**The task**
Every line from the start of the data through the line containing "Given: Open the" should be retyped exactly; the pictures should not.

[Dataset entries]
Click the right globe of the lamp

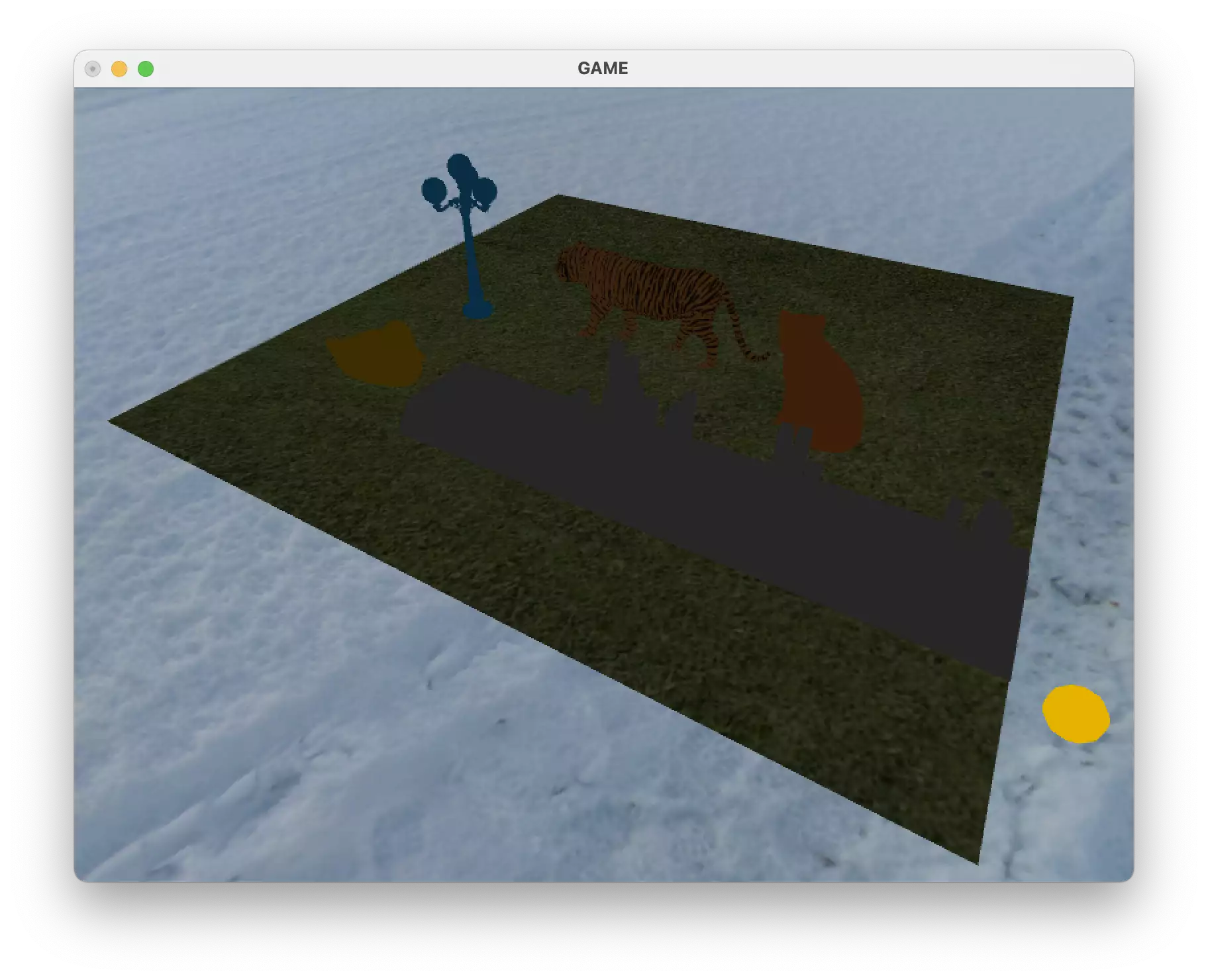[486, 191]
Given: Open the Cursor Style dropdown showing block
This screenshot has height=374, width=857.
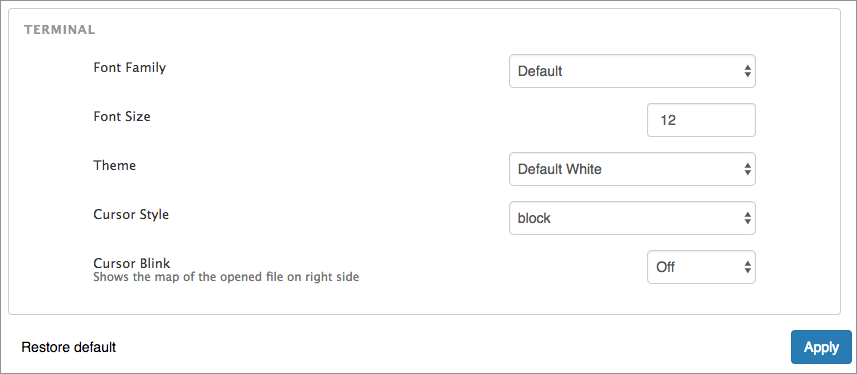Looking at the screenshot, I should pos(632,218).
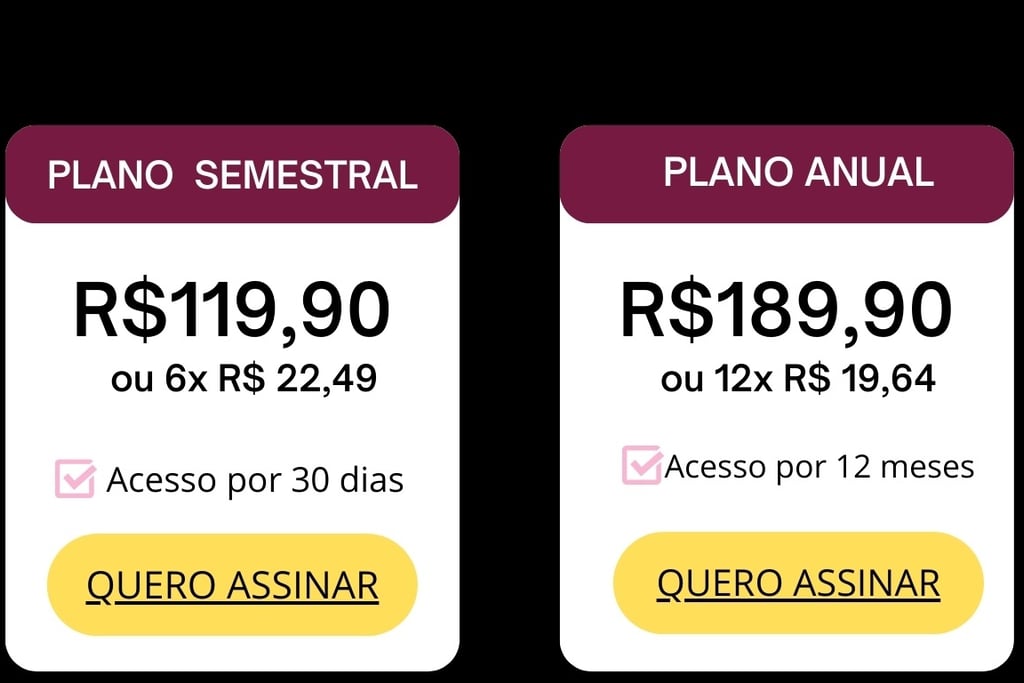This screenshot has width=1024, height=683.
Task: Click the pink checkmark icon in semestral card
Action: point(75,479)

**Written response**
Click the right globe of the lamp

[486, 191]
Given: Open the Cursor Style dropdown showing block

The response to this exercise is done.